The same story of a world drying up is told by the marine remains left stranded far up some mountain slope, or by the bird akin to no other of its kind that Time has stranded on some island in mid-Pacific. The bird generalised in type that once ranged the globe is now represented over its original range by a hundred different groups of descendants, confined each to its own locality. Climate, once so uniform, now so diversified, has by restricting the range of the bird favoured the process of differentiation, and the plant dependent on the bird for its distribution has in its turn responded to these changes.
The rôle of the polymorphous species belongs alike to the plant and to the bird. A species that covers the range of a genus varies at first in every region and ultimately gives birth to new species in some parts of its range. Then the wide-ranging species disappears and the original area is divided up into a number of smaller areas each with its own group of species. Each smaller area breaks up again, and forms, yet more specialised, are produced; and thus the process of subdivision of range and of differentiation of form goes along until each island in an archipelago owns its bird and each hill and valley has its separate plants. This is not the path that Evolution takes, since beyond lies extinction whether of plant or of bird. Such is the upshot of the process of differentiation exhibited in the development of species and genera in the Pacific Islands, or, indeed, in any oceanic groups. It can never do more than produce a Dodo or a Kiwi, or amongst the plants a Tree-Lobelia.
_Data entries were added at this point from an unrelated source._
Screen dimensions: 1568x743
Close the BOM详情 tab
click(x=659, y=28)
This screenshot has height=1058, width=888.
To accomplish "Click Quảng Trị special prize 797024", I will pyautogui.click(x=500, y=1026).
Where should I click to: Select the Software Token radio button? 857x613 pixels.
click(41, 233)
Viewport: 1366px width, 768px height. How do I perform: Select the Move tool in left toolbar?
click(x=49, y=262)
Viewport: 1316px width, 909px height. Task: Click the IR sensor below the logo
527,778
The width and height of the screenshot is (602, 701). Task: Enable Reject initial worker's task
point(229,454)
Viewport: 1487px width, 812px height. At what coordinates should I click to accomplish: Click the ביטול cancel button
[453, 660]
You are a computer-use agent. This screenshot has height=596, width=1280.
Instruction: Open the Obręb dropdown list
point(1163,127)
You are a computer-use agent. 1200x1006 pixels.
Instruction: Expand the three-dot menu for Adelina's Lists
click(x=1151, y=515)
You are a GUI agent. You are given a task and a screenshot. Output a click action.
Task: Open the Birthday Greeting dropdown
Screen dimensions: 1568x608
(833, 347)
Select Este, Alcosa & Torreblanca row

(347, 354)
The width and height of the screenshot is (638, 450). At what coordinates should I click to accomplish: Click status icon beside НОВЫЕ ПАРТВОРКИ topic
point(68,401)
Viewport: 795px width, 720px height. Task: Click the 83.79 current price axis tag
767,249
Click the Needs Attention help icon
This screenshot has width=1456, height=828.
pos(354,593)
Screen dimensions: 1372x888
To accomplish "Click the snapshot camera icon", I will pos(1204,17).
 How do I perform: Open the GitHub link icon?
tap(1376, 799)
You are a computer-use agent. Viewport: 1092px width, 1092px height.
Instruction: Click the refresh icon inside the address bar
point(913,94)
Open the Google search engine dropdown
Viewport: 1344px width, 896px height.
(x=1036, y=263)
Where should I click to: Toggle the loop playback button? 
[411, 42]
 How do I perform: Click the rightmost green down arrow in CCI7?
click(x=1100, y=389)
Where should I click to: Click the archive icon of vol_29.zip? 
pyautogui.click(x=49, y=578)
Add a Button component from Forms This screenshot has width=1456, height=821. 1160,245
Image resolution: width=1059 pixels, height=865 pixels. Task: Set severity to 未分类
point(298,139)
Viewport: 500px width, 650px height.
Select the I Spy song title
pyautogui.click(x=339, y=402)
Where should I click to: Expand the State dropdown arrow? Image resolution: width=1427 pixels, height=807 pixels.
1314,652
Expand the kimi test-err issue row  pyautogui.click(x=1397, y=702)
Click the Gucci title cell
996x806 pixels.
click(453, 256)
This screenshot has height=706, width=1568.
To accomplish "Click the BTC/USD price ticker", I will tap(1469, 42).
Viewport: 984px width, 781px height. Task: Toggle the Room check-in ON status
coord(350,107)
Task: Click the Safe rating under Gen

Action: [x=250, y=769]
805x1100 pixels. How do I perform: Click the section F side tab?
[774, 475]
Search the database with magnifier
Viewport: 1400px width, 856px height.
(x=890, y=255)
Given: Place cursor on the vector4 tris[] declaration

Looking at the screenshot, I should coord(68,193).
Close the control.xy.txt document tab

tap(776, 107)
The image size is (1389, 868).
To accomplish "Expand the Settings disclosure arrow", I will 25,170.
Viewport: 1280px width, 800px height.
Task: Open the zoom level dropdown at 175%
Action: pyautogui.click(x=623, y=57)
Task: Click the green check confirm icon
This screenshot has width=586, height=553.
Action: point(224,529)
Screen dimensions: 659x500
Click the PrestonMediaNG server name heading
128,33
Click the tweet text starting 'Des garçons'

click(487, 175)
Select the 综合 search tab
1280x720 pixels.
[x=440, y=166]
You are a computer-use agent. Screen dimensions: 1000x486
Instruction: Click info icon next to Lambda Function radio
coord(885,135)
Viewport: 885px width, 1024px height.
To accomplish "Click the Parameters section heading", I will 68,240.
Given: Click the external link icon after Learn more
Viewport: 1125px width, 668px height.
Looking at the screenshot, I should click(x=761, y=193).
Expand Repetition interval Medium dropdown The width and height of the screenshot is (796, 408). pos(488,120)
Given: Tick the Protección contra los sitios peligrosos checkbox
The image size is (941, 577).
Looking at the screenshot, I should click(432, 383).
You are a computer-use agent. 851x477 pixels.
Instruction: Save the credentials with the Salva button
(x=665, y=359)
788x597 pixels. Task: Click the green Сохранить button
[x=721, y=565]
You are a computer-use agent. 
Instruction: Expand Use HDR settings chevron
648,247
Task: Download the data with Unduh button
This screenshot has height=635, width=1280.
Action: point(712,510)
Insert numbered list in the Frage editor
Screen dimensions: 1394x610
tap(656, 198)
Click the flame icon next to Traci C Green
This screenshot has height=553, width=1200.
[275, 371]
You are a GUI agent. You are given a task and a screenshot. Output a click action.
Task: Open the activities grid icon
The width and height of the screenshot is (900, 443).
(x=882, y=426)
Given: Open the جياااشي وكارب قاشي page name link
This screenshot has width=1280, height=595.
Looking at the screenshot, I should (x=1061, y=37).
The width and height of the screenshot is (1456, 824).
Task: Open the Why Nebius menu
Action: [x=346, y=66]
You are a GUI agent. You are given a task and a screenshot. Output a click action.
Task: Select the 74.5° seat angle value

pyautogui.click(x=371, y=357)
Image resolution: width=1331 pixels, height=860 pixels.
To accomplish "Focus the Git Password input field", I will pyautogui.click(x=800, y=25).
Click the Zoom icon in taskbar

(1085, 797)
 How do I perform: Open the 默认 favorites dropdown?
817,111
Evolution here and elsewhere is a thing apart from species and genera, which are but eddies on the surface of its stream. It is a scheme of life introduced into a much conditioned world, and adaptation in endless forms is the price it has had to pay. The whole story of life on this earth is a story of a sacrifice, of an end to be won, but of a price to be paid. Immortality is in the scheme, but death is the price of adaptation. The same theme runs through our conceptions of the spiritual life. There is the same duality, evolution adapting its scheme to the exigencies of the physical world, the good principle ever in conflict with the evil, and at times compelled to adapt itself to attain its ends. There is the tale of adaptation in the one case and of sacrifice in the other, and success is reached in both.